§ OBJECTIVE: Format every line of the records below as a JSON list of strings, one string per line, leaving out blank lines.

[BEGIN EXTRACTED DATA]

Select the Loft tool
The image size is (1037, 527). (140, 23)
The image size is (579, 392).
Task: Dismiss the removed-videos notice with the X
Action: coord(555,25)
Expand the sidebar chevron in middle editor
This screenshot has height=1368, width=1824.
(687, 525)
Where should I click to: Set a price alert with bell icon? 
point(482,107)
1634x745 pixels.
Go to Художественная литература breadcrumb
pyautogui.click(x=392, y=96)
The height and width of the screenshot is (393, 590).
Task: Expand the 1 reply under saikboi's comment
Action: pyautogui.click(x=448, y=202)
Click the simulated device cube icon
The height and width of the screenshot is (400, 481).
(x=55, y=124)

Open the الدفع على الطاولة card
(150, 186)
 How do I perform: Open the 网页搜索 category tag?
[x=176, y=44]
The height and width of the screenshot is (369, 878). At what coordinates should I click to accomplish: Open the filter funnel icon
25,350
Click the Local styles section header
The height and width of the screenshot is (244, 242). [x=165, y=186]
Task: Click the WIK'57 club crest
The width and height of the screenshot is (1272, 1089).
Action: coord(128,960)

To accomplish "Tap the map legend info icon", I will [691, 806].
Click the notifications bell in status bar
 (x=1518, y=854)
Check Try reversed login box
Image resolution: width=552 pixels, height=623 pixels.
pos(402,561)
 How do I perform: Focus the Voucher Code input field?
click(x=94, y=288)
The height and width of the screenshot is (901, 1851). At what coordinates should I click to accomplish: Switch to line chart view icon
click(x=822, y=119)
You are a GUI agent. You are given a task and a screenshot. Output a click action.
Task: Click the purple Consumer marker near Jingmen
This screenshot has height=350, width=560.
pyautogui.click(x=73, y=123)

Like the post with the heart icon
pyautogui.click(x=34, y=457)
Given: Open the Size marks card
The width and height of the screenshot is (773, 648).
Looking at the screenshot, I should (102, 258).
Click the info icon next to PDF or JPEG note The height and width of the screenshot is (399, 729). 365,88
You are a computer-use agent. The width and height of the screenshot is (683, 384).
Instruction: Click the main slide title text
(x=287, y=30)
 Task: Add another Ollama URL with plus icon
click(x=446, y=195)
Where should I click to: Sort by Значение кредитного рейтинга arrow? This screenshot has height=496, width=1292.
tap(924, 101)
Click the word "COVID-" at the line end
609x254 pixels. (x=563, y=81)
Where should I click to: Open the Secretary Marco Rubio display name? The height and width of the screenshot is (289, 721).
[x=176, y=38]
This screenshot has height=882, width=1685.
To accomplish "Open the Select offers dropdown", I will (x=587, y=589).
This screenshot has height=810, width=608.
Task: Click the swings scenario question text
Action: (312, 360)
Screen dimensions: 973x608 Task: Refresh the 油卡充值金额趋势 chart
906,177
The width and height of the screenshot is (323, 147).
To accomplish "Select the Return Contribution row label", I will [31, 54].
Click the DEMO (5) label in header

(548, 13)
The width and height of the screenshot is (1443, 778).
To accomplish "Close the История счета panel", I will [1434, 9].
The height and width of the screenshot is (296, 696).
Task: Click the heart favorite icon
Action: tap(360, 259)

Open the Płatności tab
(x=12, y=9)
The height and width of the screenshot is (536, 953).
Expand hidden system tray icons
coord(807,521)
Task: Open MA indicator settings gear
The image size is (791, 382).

[END EXTRACTED DATA]

§ EXERCISE ANSWER:
[
  "Select the Loft tool",
  "The image size is (1037, 527). (140, 23)",
  "The image size is (579, 392).",
  "Task: Dismiss the removed-videos notice with the X",
  "Action: coord(555,25)",
  "Expand the sidebar chevron in middle editor",
  "This screenshot has height=1368, width=1824.",
  "(687, 525)",
  "Where should I click to: Set a price alert with bell icon? ",
  "point(482,107)",
  "1634x745 pixels.",
  "Go to Художественная литература breadcrumb",
  "pyautogui.click(x=392, y=96)",
  "The height and width of the screenshot is (393, 590).",
  "Task: Expand the 1 reply under saikboi's comment",
  "Action: pyautogui.click(x=448, y=202)",
  "Click the simulated device cube icon",
  "The height and width of the screenshot is (400, 481).",
  "(x=55, y=124)",
  "Open the الدفع على الطاولة card",
  "(150, 186)",
  " How do I perform: Open the 网页搜索 category tag?",
  "[x=176, y=44]",
  "The height and width of the screenshot is (369, 878). At what coordinates should I click to accomplish: Open the filter funnel icon",
  "25,350",
  "Click the Local styles section header",
  "The height and width of the screenshot is (244, 242). [x=165, y=186]",
  "Task: Click the WIK'57 club crest",
  "The width and height of the screenshot is (1272, 1089).",
  "Action: coord(128,960)",
  "To accomplish \"Tap the map legend info icon\", I will [691, 806].",
  "Click the notifications bell in status bar",
  " (x=1518, y=854)",
  "Check Try reversed login box",
  "Image resolution: width=552 pixels, height=623 pixels.",
  "pos(402,561)",
  " How do I perform: Focus the Voucher Code input field?",
  "click(x=94, y=288)",
  "The height and width of the screenshot is (901, 1851). At what coordinates should I click to accomplish: Switch to line chart view icon",
  "click(x=822, y=119)",
  "You are a GUI agent. You are given a task and a screenshot. Output a click action.",
  "Task: Click the purple Consumer marker near Jingmen",
  "This screenshot has height=350, width=560.",
  "pyautogui.click(x=73, y=123)",
  "Like the post with the heart icon",
  "pyautogui.click(x=34, y=457)",
  "Given: Open the Size marks card",
  "The width and height of the screenshot is (773, 648).",
  "Looking at the screenshot, I should (102, 258).",
  "Click the info icon next to PDF or JPEG note The height and width of the screenshot is (399, 729). 365,88",
  "You are a computer-use agent. The width and height of the screenshot is (683, 384).",
  "Instruction: Click the main slide title text",
  "(x=287, y=30)",
  " Task: Add another Ollama URL with plus icon",
  "click(x=446, y=195)",
  "Where should I click to: Sort by Значение кредитного рейтинга arrow? This screenshot has height=496, width=1292.",
  "tap(924, 101)",
  "Click the word \"COVID-\" at the line end",
  "609x254 pixels. (x=563, y=81)",
  "Where should I click to: Open the Secretary Marco Rubio display name? The height and width of the screenshot is (289, 721).",
  "[x=176, y=38]",
  "This screenshot has height=882, width=1685.",
  "To accomplish \"Open the Select offers dropdown\", I will (x=587, y=589).",
  "This screenshot has height=810, width=608.",
  "Task: Click the swings scenario question text",
  "Action: (312, 360)",
  "Screen dimensions: 973x608 Task: Refresh the 油卡充值金额趋势 chart",
  "906,177",
  "The width and height of the screenshot is (323, 147).",
  "To accomplish \"Select the Return Contribution row label\", I will [31, 54].",
  "Click the DEMO (5) label in header",
  "(548, 13)",
  "The width and height of the screenshot is (1443, 778).",
  "To accomplish \"Close the История счета panel\", I will [1434, 9].",
  "The height and width of the screenshot is (296, 696).",
  "Task: Click the heart favorite icon",
  "Action: tap(360, 259)",
  "Open the Płatności tab",
  "(x=12, y=9)",
  "The height and width of the screenshot is (536, 953).",
  "Expand hidden system tray icons",
  "coord(807,521)",
  "Task: Open MA indicator settings gear",
  "The image size is (791, 382)."
]